Description of key information

Additional information

In contact with moisture/water, Zirconium metal is directly oxidised and a relatively stable passivation layer of ZrO2 is formed at the surface. As ZrO2 is very poorly soluble (0.055 mg/L), the behaviour of Zr in water is driven by the solubilisation and complexation of ZrO2. Therefore, as for other Zirconium compounds, the relevant substances for read-across purpose that enables to characterize the effect of zirconium towards aquatic organisms is ZrO2 and any other Zirconium compounds leading to the formation of ZrO2 (ZrOCl2, ZrCl4). Therefore, most of the studies identified in this dossier are used for a read-across approach from these Zirconium compounds. Results are expressed both in terms of testing material and Zr.

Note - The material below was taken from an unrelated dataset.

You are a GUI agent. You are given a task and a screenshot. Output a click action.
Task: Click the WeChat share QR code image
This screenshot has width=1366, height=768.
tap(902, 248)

No ecotoxicological data was available for other Zirconium compounds.

For the 3 trophic levels (fish, invertebrates and algae) only acute studies are available.

Fish:

The selected key study for short-term acute toxicity was performed with zirconium dioxide (ZrO2) to Danio rerio exposed during 96 hours with a loading rate of 100 mg/L. The NOELR and LL50 recorded were > 100 mgZrO2/L i.e 74.03 mg Zr/L.

Another reliable study based on read across was carried out with zirconium tetrachloride (ZrCl4). The result displayed a pH-induced effect at a loading rate of 100 mg/L, due to the decomposition of ZrCl4 into HCl and ZrO2 and its hydrated forms in contact with water. The LC50 that could nevertheless be derived is > 20 mg Zr/L.

A last study was disregarded since the authors conduct this test as an additional toxicity study rather than a proper toxicity test to fish. Nevertheless, after weeks of exposure the result displayed no adverse effect at a loading rate of 100 mg ZrOCl2/L.

Invertebrates:

The identified key study is a GLP study performed with ZrO2 on Daphnia magna during 48 hours with 100 mgZrO2/L. No toxic effect was observed (NOEC – EC50: > 74.03 mg Zr/L).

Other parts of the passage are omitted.